We get to Mendoza and our hostel is right next to the bus station. Weve taken to getting hostels close to the bus station when we can. Not because were lazy, which we kinda are, but so we dont spend too much money on taxis and dont have to carry our bags too far. Mendoza is the 2nd biggest city in Argentina and is renowned for its vineyards.

On the first day in Mendoza we said we would take a day off. We had been on the go since Buenos Aires and we were pretty beat. We decided to go to the park and read our books in the sun under a tree or something. 6 hours later and after approx 20 kms of walking we were back in our hostel. Our day off had turned into a mad hike around the whole park of Mendoza, which is not small I can tell you. Our day off would have to wait.

We decided to explore this wine district by renting bikes for the day and taking a wine tasting tour of some of these places. We took a bus from the hostel to the wine district where we got our bikes and map from a company called bikes and wines (very original name). They gave us a short explanation of all the wineries and a map to find the places. Our first stop was at a place called Vina Maria where we got our first taste of Argentinian red wine. This was a faily run vineyard and only produced a very small amount of wine each year. The next plaec however, is the biggest vineyard and producer of wine in South America. Trappiche has a huge building with massive gates and endless rows of grape trees. They had a 30 minute tour around the whole vineyard and explained how wine was made and the history behind the company.
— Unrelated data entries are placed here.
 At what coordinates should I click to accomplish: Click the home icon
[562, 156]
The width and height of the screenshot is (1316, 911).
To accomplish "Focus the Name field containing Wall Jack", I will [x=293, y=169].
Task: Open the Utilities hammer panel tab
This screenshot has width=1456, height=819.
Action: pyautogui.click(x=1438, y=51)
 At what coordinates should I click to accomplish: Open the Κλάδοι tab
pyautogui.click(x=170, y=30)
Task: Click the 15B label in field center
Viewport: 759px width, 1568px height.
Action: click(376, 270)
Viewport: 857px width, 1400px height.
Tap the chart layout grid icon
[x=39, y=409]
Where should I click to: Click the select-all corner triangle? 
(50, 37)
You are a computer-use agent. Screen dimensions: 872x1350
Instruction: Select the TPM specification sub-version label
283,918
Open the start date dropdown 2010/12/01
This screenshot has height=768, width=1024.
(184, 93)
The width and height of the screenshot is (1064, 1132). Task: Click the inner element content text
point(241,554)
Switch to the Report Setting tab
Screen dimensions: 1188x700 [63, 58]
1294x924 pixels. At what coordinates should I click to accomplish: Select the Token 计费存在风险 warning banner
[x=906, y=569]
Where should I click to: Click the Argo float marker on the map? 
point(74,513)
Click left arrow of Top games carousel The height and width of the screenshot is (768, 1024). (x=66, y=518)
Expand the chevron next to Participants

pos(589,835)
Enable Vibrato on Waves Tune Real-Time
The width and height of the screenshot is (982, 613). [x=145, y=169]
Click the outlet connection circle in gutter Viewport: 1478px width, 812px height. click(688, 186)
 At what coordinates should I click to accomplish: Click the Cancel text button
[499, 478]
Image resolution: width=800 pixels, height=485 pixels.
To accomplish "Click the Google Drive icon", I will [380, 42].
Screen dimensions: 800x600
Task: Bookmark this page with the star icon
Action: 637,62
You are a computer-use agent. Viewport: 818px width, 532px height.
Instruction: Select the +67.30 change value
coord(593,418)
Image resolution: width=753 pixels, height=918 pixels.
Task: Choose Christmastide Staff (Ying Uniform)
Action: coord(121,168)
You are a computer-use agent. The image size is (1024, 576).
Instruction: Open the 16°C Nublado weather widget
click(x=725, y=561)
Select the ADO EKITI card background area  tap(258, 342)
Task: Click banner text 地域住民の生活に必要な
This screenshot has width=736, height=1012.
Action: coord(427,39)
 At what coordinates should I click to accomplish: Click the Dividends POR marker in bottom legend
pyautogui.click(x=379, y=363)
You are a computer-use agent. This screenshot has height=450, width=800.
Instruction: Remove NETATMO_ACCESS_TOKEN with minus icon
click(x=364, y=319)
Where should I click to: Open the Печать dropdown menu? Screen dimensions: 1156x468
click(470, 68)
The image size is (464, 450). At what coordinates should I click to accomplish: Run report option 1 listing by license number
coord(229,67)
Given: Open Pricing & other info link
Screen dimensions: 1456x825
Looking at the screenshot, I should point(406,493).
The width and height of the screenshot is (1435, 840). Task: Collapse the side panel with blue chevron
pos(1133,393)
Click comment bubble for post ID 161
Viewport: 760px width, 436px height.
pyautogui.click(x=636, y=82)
At the end you get to taste 4 different wines. By this stage we were getting a bit wobbly so decided we needed some food for soakage. The beerhouse was our next stop and here we had some empanadas, the argentinian national food. After getting my bike replaced because of a puncture we ventured off to find some more wine. The thing was, on the map everything looked really close, however in reality the places were miles apart and it took us ages to cycle there. It was also missing some roads on the map so we nearly took some wrong turns too. It just turned out everything was very far away, very very far away. By the time we got to the next place we were sober again. We met some bikers there who told us they made the mistake we nearly did of going down one of the dirt roads. It turned out a policeman sped down after them and told them to get out of there as fast as they could as this was a conflict zone. A conflict zone! in the middle of wine country? very strange. It still seems theres danger around every corner in this country, even for the wine tourist.

Mendoza to Santiago  (listening to Eels – Blinking Lights)

The way back to Santiago was the same beautiful journey over the Andes again but this time we were ready for it. The zig zag road down is even better coming from Mendoza. Everytime the bus took a corner it felt like he drove off the cliff. Its a bit freaky. Once we came to Santiago we got a taxi to our hostel. The hostel was this really hip new place with famous musicians painted on the walls. The place was more or less a hotel and it was as cheap as a hostel. Here we had our relaxing day, we literally did nothing bar take a photo of Susan under the Mc Kenna street sign and visit the local crafts market. All the things they make here are so cool and Susan and I had to stop ourselves from buying loads of crap. All the crap is cheaper in Peru and Bolivia everyone says. Thats what Im hoping anyway.